#### [Texto extraído]

============================================================

Desde luego, tales preguntas develaban en su fuente a un sujeto impresionado por el sucesivo despliegue de esos momentos de reverberación y espectáculo en la vida del campo literario que delimitan los premios y reconocimientos fuera del país de origen; un sujeto que, moldeado como lector en el terreno de la poesía y con algún conocimiento de la contribución muy estimable de este género al funcionamiento de la literatura cubana contemporánea, habría esperado a propósito de la poesía, así fuera de manera inconsciente, un trato similar al concedido a la narrativa.

Sin embargo, como razonaba entonces, para entender esa distinta suerte internacional deparada a cada uno de esos géneros durante las décadas finales del siglo XX hay que remontarse a tendencias morfológicas e históricas de cada uno de ellos que condicionan su diferente actuación (posibilidades de actuación) ante el trasfondo crítico de las circunstancias cubanas, así como a las orientaciones y modos prevalecientes de lectura. La poesía, es sabido, no cuenta con la popularidad potencial de la novela, ni con sus «posibilidades de representación […] con respecto a la dinámica sicosocial (voces varias, otredades)». El testimonio resulta más fácilmente legible (realizable) en la novela que en el poema lírico. El modo de lectura prevaleciente a propósito de los asuntos cubanos tiene mejores asideros en la novela que en la lírica. La orientación más bien democrática de la novela, en tanto género emblemático de la narrativa, tiene su contraparte correspondiente en su insuperada compatibilidad con las leyes del mercado.

============================================================

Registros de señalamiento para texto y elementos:
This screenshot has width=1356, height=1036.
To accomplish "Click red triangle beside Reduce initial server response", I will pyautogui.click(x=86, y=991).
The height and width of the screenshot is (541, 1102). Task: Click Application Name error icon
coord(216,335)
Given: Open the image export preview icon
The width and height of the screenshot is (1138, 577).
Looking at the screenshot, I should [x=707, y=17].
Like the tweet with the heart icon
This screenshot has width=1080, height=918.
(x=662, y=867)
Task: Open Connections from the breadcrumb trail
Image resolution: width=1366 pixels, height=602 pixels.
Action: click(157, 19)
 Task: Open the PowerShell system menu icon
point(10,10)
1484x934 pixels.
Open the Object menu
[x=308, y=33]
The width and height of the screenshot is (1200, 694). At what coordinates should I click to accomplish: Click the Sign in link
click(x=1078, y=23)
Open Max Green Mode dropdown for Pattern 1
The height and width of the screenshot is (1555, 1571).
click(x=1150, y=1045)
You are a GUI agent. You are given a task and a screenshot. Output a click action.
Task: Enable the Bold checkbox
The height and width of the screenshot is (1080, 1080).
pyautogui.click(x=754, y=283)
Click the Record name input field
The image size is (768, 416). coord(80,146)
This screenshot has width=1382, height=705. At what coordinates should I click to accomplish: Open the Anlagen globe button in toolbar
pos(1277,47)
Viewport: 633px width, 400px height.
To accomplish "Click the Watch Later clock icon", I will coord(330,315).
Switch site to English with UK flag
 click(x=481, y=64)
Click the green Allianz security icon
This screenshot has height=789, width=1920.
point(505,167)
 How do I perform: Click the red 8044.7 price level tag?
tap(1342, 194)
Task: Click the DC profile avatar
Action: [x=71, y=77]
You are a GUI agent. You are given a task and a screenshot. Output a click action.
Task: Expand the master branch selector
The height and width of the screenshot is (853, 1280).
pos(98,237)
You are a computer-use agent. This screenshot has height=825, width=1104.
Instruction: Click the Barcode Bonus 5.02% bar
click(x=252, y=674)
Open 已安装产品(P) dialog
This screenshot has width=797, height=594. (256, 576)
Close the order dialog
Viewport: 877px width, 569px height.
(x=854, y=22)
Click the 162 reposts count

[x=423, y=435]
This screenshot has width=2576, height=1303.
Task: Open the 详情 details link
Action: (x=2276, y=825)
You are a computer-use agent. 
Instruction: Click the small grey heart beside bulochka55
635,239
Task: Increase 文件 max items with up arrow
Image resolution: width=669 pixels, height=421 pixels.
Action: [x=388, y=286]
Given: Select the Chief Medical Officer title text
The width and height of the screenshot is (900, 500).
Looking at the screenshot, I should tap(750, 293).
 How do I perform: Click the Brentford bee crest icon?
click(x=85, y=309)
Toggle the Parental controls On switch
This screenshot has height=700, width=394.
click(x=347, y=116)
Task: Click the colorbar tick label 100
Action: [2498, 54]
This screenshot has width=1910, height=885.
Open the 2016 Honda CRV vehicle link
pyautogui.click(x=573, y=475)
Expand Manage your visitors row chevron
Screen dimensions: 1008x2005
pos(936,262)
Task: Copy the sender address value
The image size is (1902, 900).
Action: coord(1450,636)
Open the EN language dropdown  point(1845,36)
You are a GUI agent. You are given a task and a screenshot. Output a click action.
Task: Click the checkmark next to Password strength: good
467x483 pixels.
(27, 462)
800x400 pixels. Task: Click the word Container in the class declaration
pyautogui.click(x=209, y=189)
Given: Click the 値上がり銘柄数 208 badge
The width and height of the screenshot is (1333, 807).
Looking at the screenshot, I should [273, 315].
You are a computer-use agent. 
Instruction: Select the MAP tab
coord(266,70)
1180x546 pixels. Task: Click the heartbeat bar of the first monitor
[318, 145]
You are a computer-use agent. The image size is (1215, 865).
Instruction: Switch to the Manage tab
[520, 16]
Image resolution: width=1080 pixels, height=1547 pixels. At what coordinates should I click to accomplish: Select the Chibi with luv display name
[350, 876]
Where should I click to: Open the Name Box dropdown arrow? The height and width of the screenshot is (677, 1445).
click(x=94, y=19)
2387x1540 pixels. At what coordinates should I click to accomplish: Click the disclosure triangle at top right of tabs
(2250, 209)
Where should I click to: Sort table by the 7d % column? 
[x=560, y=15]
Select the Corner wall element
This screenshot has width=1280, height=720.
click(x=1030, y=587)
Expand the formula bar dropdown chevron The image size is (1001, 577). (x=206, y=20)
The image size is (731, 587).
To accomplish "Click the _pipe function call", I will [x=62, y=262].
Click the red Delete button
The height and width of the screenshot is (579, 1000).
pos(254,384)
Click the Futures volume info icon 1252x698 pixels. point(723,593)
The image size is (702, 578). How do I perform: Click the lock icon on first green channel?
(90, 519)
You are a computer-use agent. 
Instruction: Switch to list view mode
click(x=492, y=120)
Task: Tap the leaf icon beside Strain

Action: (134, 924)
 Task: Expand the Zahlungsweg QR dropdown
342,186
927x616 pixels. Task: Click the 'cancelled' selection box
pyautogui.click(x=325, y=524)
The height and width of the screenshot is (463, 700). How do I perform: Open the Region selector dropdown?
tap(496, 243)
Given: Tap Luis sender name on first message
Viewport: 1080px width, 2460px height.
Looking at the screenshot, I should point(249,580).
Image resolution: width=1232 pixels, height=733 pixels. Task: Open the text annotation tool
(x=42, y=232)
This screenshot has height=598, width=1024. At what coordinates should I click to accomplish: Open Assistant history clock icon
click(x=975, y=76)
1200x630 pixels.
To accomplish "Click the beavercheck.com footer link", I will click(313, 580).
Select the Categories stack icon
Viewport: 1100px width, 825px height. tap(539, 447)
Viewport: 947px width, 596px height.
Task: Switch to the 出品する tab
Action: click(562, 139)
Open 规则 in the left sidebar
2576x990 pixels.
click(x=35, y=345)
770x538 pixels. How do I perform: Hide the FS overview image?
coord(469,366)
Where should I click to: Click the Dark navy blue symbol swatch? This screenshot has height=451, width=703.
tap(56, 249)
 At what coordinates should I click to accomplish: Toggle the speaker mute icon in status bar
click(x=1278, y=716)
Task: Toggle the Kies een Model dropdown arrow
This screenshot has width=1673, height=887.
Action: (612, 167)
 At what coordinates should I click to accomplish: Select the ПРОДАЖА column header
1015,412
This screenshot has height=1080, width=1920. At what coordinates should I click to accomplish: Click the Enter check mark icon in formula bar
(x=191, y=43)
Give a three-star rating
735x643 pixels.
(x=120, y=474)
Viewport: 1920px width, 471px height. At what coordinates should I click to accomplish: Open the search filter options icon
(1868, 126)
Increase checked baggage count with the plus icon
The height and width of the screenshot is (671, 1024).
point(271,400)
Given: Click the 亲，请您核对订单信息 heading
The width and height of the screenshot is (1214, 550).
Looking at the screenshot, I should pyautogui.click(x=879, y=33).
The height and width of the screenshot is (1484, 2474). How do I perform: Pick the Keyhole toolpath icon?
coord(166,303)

============================================================

#### [Consigna 1]
Responde con base en el texto sobre la poesía y la narrativa cubanas:
(a) ¿En qué género se había formado como lector el sujeto descrito en el primer párrafo?
(b) ¿Qué dos cosas de la novela, según el texto, no tiene la poesía?
(c) ¿Con qué se corresponde la orientación más bien democrática de la novela?
#### [Consigna 2]
Prosigue el texto sobre la poesía y la narrativa cubanas a partir de su última oración.

#### [Respuesta escrita 1]
(a) En la poesía.
(b) La popularidad potencial de la novela y sus «posibilidades de representación […] con respecto a la dinámica sicosocial (voces varias, otredades)».
(c) Con su insuperada compatibilidad con las leyes del mercado.

#### [Respuesta escrita 2]
Pero no siempre fue así en el caso de la Cuba contemporánea. Signo acaso de la misma singularidad nacional durante los años clásicos del proceso revolucionario, la poesía tuvo muy señero sitio en la tradición correspondiente, aislada ella y el país en conjunto de la barahúnda del mercado, y bastante imbuida de un clima sociodiscursivo liderado por el mito y la utopía. Tal vez su participación casi unánime de este clima la favoreció mucho en cuanto a reconocimiento social.

En la tradición literaria cubana, la poesía ha solido comportarse como un género de punta -verdadero mascarón de proa- a través de casi todas sus etapas. Sensible en extremo a las resonancias socioculturales en cuya interacción se ha ido delineando su tejido, e insuperada aportadora de nombres a la memoria de esa tradición, nada forzado sería reconstruir los momentos clave o puntos de giro de ésta a partir de los hitos/nombres del curso particular de la poesía. En efecto, si algún género individual pudiera servir de guía o de muestra a pequeña escala de la tradición en que se inserta, ése sería, en Cuba, la poesía.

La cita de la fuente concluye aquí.